L’offerta sacrificale di Cristo apre all’essere umano le porte del Paradiso

La Madonna col Bambino di Albrecht Dürer è stata custodita per più di tre secoli nel monastero delle clarisse di Bagnacavallo.

La notizia che una Madonna col Bambino di Albrecht Dürer fosse custodita nel monastero delle clarisse di Bagnacavallo, oggi in provincia di Ravenna, trapelò solo nel 1961. La piccola tavola dipinta vi arrivò nel 1621 con Isabella, figlia di Giovan Filippo Certani, che prese il nome di suor Dorotea. Il padre le lasciò in dono quest’opera del grande pittore tedesco e non c’è da stupirsi di ciò. Egli era un commerciante di seta, collezionista e fondatore dell’Accademia dei Selvaggi (all’epoca per i consessi accademici si sceglievano strani nomi), che annoverava tra i propri membri artisti del calibro di Guido Reni e Annibale Carracci, ed è del tutto plausibile che abbia acquistato un quadro di questo valore.

Suor Dorotea, che pensava fosse opera di Reni, si innamorò a tal punto di quest’immagine da pregarla per ogni necessità. Viste le tante grazie ottenute per suo mezzo, il dipinto iniziò a essere chiamato Madonna del patrocinio. Gli studiosi moderni capirono però che si trattava di uno dei cinque lavori che Dürer vendette per pagarsi i soggiorni italiani, come egli stesso narra in una lettera indirizzata a un amico. Molto probabilmente risale all’epoca del suo primo viaggio in Italia, forse al 1495.

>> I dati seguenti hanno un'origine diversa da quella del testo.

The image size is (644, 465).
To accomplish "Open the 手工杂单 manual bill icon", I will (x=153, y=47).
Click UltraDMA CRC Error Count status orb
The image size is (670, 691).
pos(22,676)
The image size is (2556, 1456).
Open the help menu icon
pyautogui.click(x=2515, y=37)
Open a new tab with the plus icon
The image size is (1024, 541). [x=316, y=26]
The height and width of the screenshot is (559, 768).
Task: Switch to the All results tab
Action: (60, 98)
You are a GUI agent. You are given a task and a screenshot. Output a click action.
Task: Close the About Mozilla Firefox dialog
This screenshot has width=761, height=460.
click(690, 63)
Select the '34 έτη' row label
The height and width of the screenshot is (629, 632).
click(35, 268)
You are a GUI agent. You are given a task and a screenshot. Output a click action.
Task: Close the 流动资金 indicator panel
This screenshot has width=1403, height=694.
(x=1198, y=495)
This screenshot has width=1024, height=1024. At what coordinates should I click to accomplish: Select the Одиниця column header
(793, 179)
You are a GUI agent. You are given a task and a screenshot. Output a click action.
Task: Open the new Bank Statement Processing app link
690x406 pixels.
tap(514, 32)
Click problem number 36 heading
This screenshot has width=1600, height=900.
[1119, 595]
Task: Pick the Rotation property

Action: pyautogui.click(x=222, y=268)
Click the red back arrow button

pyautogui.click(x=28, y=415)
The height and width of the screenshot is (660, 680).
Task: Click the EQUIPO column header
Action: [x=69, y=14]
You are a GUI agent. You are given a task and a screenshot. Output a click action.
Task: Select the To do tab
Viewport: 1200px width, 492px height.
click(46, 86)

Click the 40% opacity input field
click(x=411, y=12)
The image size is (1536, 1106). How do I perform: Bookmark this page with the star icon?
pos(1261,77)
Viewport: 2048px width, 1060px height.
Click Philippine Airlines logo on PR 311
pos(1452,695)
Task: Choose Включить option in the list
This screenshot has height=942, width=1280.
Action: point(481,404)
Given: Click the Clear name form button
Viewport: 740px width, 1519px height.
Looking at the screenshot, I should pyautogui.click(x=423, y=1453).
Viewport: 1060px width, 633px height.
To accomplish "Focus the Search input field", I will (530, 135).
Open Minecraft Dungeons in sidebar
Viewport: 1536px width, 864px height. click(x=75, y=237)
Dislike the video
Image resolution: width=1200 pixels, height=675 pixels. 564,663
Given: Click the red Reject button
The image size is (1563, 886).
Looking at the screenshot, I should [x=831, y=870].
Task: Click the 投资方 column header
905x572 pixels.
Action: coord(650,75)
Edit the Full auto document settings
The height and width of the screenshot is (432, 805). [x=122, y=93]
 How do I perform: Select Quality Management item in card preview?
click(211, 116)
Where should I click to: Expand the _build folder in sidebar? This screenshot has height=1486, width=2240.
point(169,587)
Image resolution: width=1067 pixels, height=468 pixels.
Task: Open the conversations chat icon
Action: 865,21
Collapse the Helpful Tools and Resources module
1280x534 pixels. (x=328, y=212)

Come spiega Luoghi dell’infinito, l’opera raffigura Maria che, tenera e pensosa, guarda il piccolo Gesù presentendo la sofferenza che dovrà subire il Figlio, il quale ricambia l’attenzione con uno sguardo intenso e fermo. Tanti segni richiamano la Passione di Cristo. Le fragole che il Bambino tiene nella mano destra rimandano, visto il loro succo rosso rubino, al sangue che lui verserà sulla croce. Inoltre, siccome si pensava che avessero proprietà afrodisiache, sono una metafora del peccato originale, quello che Gesù cancellerà con la sua morte e resurrezione.

Il pomello dello scranno su cui siede la Vergine è a forma di carciofo, un ortaggio pungente che evoca il Cantico dei Cantici: lei è «come un giglio fra i cardi». Le sue spine richiamano quelle che Cristo si troverà schiacciate sulla testa; la sua forma simile alla pigna, simbolo invece dell’eternità, ci dice qual è la via da seguire: quella della purezza della carne nata senza peccato che poi ha redento la nostra. Come l’arcata sullo sfondo del dipinto illuminata da una forte luce (divina) permette l’accesso all’hortus conclusus, l’offerta sacrificale di Cristo quale agnello pasquale apre all’essere umano le porte del Paradiso.